Last week, the crossing of the 10,000 mark by the Dow Jones Industrial Average and the regaining of the 2,700 level by the Straits Times Index were applauded by observers as heralding more upside to come.
To be honest, brokers and investment bankers, especially those in the US, cannot realistically be expected to do otherwise since their bloated bonuses depend on a continued ability to spin a bullish yarn.
The reality, however, is that the valuation figures supporting the major indices should at least give one some pause for thought, if not discomfort.
According to Bloomberg's financial service, the S&P 500 sells for a current price/earnings ratio of 20.5 and a forecast ratio of 18. Both figures are high by historic standards and are arguably not justified in an economy with limited growth prospects and largely propped up by trillions of taxpayer money masquerading as 'government stimulus'.
The numbers are also not supported by a paltry dividend yield of 2.3 per cent, while the recent huge quarterly losses announced by major banks like Bank of America and Citigroup should serve as useful reminders that optimistic earnings forecasts by analysts are dubious at best.
As economist Paul Krugman pointed out this week ('When will banks start lending again?' BT Oct 20), the earlier profits these banks reported were thanks to creative accounting, but the latest numbers are more indicative of a bleeding real economy faced with persistent unemployment and continuing losses on mortgage loans and credit cards.
(He also wrote that there's an urgent need for financial reform to be passed because banks will surely be taking on more risk, and 'when bankers gamble with other people's money, it's heads they win, tails the rest of us lose' - again, shades of 2007 all over again).
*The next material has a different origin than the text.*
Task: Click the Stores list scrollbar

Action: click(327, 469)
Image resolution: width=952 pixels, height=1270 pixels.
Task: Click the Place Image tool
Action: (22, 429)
Elsewhere around this region, valuations are also not cheap anymore. The Straits Times Index's current PE is 21 while the forecast figure is 18 - almost exactly the same as the S&P 500's - compared to historic norms in the mid-teens, while the Hang Seng's comparable figures for the present and future are 24 and 18 respectively.
The inverse of the expected PE gives all these indices as trading at an earnings yield of 5.6 per cent, which still compares favourably with returns available from fixed deposits, but investors may wish to note that in Australia, the 10-year government bond yield is also around 5.6 per cent. The 10-year US Treasury bond, in the meantime, now yields 3.4 per cent.
This doesn't mean that stocks cannot go higher - after all, the last bubble lasted from 2003 when the Sars epidemic and the invasion of Iraq passed, to mid-2007 when the US banks started toppling like tenpins.
But in order for more upside to materialise, earnings estimates will have to be raised and companies will have to deliver pretty spectacular growth in the quarters ahead to meet those estimates.
With risk appetite growing as rapidly as it has over the past seven months, there's little doubt that the financial community will respond in positive fashion by finding novel ways to keep the bandwagon rolling (and with it, their bonuses). For example, one ploy for calling a buy on a company with no earnings is to resort to raising book value; another is to project earnings several years into the future, beyond what is currently visible if the present is littered with losses; while yet another is to point to higher prices commanded by supposedly similar companies in other markets as justification.
Smart investors would do well to keep an eye on valuations and to note that they are looking stretched all over the world.